SUPPLIED INFORMATION:
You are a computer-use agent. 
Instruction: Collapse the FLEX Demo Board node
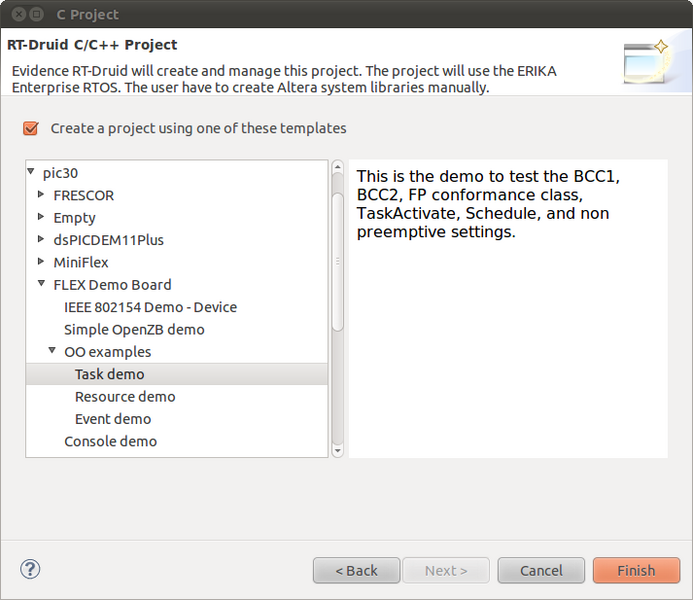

* * *

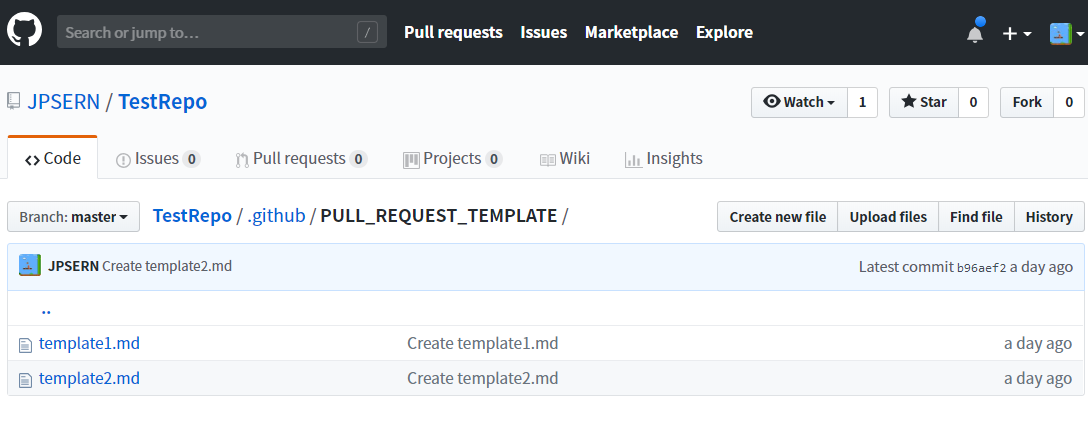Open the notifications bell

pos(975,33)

==

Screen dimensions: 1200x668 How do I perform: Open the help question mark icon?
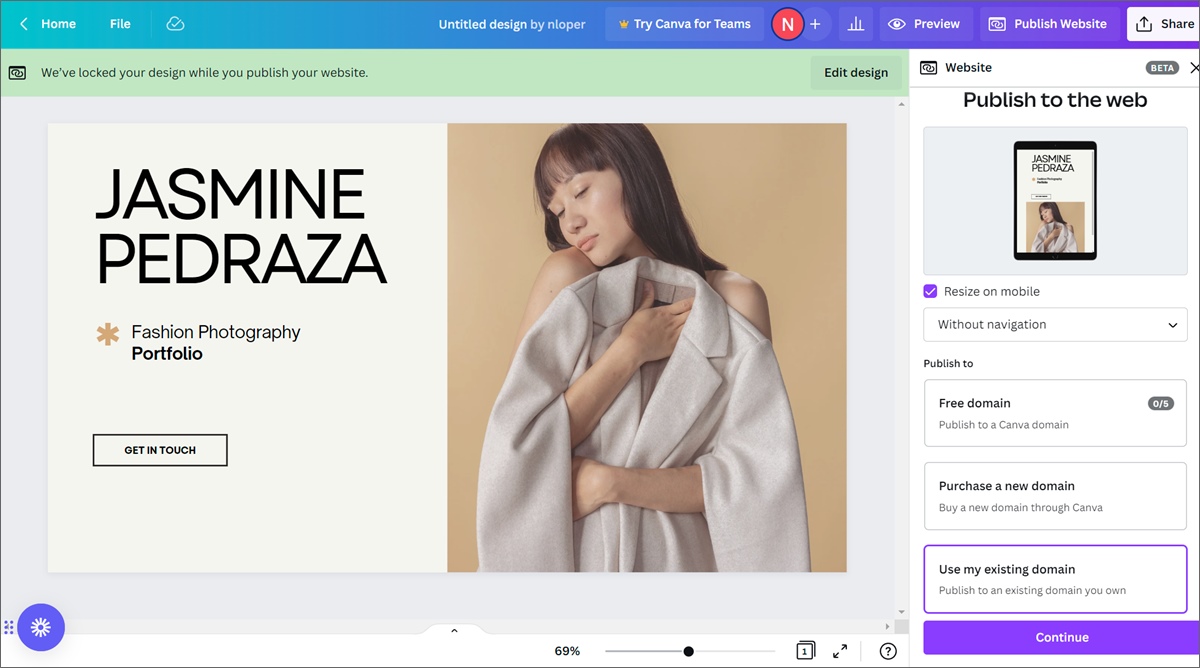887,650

WORK TASK:
Working from the data above, extract solely the lines from the one containing "You are a computer-use agent." through the one containing "Instruction: Collapse the", exactly as they appear, both included.

WRITTEN REPLY:
You are a computer-use agent. 
Instruction: Collapse the FLEX Demo Board node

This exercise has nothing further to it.